En ce qui concerne le droit privé, il appartient nécessairement à tout homme de disposer de la part de liberté compatible avec la liberté des autres hommes. Mais il ne peut s’agir ici que de la liberté considérée dans son existence extérieure. Cette existence est ce qu’on appelle la possession. Il y a donc autant d’espèces de droits qu’il y a d’espèces de possessions. La première porte sur les choses, et donne lieu au droit réel. Ce droit n’est pas un rapport entre le propriétaire et la chose, mais un rapport entre des personnes. Comment la réalisation en peut-elle être légitime ? D’une part, la possession en commun est le droit primitif ; d’autre part, le fait donné est la propriété individuelle. Il y aurait là une antinomie insoluble, si l’on tenait la possession en commun pour un fait qui a existé historiquement. Mais ce n’est pas un fait, c’est le commandement de la raison. Le fait actuel ne va done pas contre une réalisation préalable de la justice. Il est, jusqu’à nouvel ordre, la seule réalisation effective du principe qui attribue les choses aux personnes. Il n’en doit pas moins être sanctionné par un contrat entre les volontés, pour devenir juridique : toute appropriation, dans l’état de nature, n’est que provisoire. La seconde espèce de possession porte sur les actions des personnes, et donne lieu au droit personnel. Ce droit se réalise par le contrat, dont la valeur réside dans la stabilité et la simultanéité des volontés suprasensibles. La troisième espèce de possession porte sur les personnes elles-mêmes, et donne lieu au droit personnel réel. Le domaine en est la famille.
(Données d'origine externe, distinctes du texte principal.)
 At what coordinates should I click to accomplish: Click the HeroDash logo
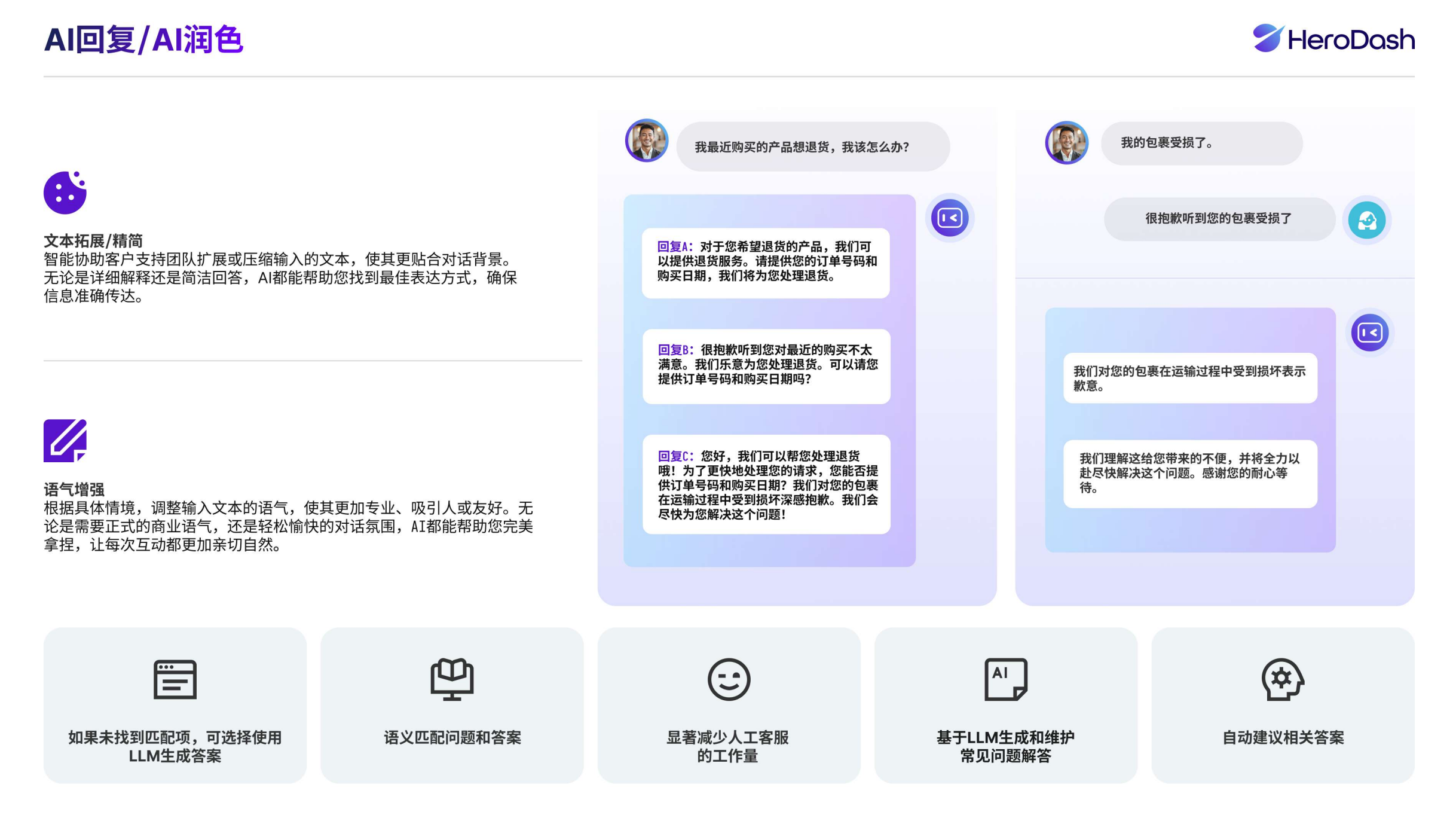point(1333,39)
Comment une personne peut-elle devenir une chose ? Il y aurait là une contradiction intolérable, si le possesseur de la personne ne restituait à celle-ci sa dignité en se donnant de son côté, en rétablissant par un acte de liberté l’ordre moral menacé par la nature. C’est ainsi que le mariage est le seul rapport légitime des sexes, parce que, seul, il sauve la dignité de la femme.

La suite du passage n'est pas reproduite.